Setback of the Century
11th September Cracks on the Mirrors of the Iraq War
Mark G. McLaughlin
“Fires, blood and foreign heavy shoes on the soil of nations do not make a new civilized relationship based on love of convergence,” laments Fatih Abdulsalam, an Iraqi journalist and editor-in-chief of an Arabic newspaper based in London. His heartfelt tone of sadness, anger, and frustration over the devastation inflicted upon his native land by an American president opens and closes this political treatise. However, Setback of the Century is not simply an indictment of Bush and the neoconservatives. The former he derides as “the biggest warmonger,” the latter as being “obsessed with war.”
Adbulsalam writes more about the future than of the immediate past or present. His book focuses on the self-imposed restrictions that continue to impede the progress of the world’s billion-plus Muslims. While his view of the United States is one of disappointment over its “subjugation of others by military force,” it is the Arab ruling elite’s imposition of “internal barriers” that “stall enlightenment” for which he reserves his strongest ire.
Abdulsalam’s work provides many valuable insights into what this once-great culture has done to hold itself back. It is the Arabs themselves whom the author blames for the sorry state of science, art, literature, education, and social and political progress in the Muslim world. Generations of repression, he notes, have left most intellectuals marginalized in this “ongoing war for the Arab psyche.” Abdulsalam is of the opinion that too many look backward rather than forward, and to those he says, “We cannot convince others of our greatness by deeds of the past.”
Abdulsalam believes that the “popular masses” of the Islamic world still see the nations of the West—and America in particular—as “lighthouses” to guide them toward the path of hope. At the same time, many remain “scared of globalization because it exports ideas to them besides material products.” Fear often wins out over hope, explains the author, and that, in his opinion, is why many following Islam are now “relying on religious beliefs that give no chance to free thinking.”

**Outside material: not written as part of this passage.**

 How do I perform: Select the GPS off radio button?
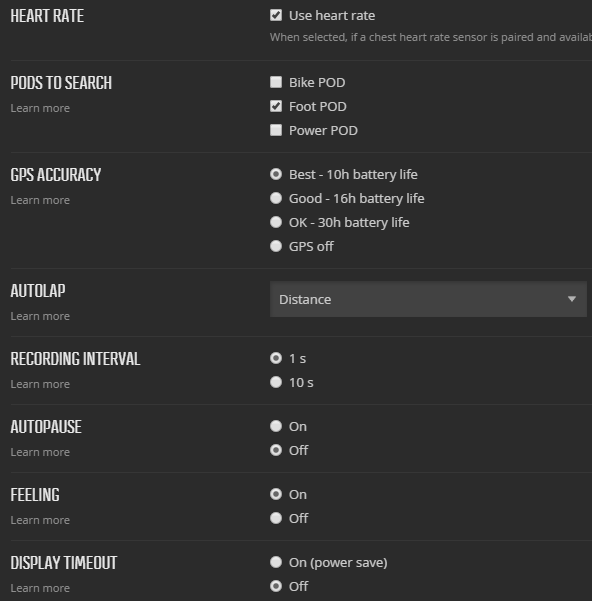(276, 246)
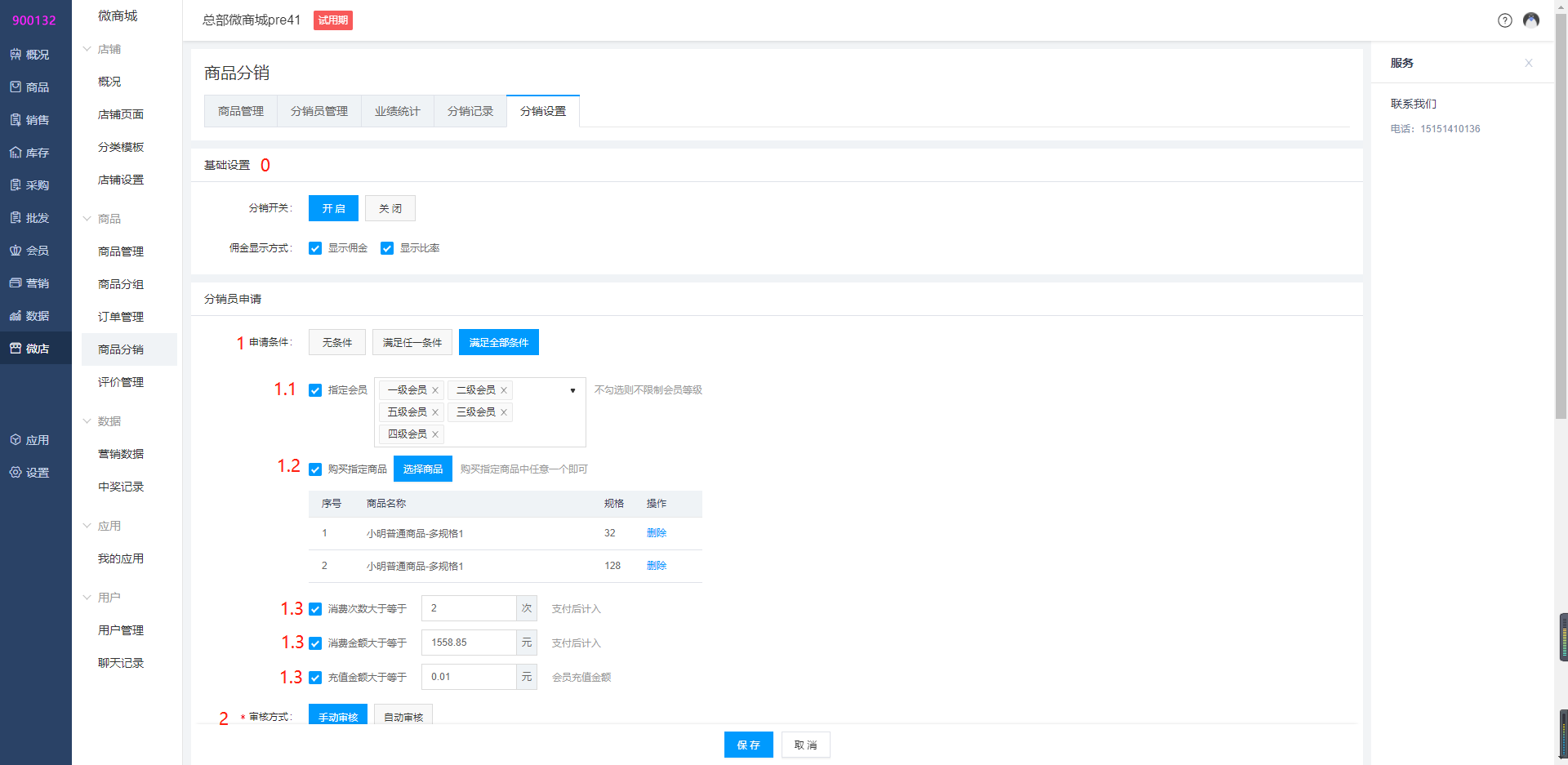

The insights, opinions, and proposals for change presented in Setback of the Century should make it essential reading for anyone who wishes to understand this year’s Arab Spring, the Muslim culture, or challenges the United States and the West face in Iraq, Afghanistan, and other nations. Unfortunately, the prose is dense, confusing, and awkward. Its many run-on sentences, spelling and grammatical errors, and malapropisms make mining Abdulsalam’s political insights a tremendous chore and difficult to read. Whole paragraphs and even entire pages are indecipherable. Abdulsalam’s work is too important to be lost to insufficient editing and a bad translation.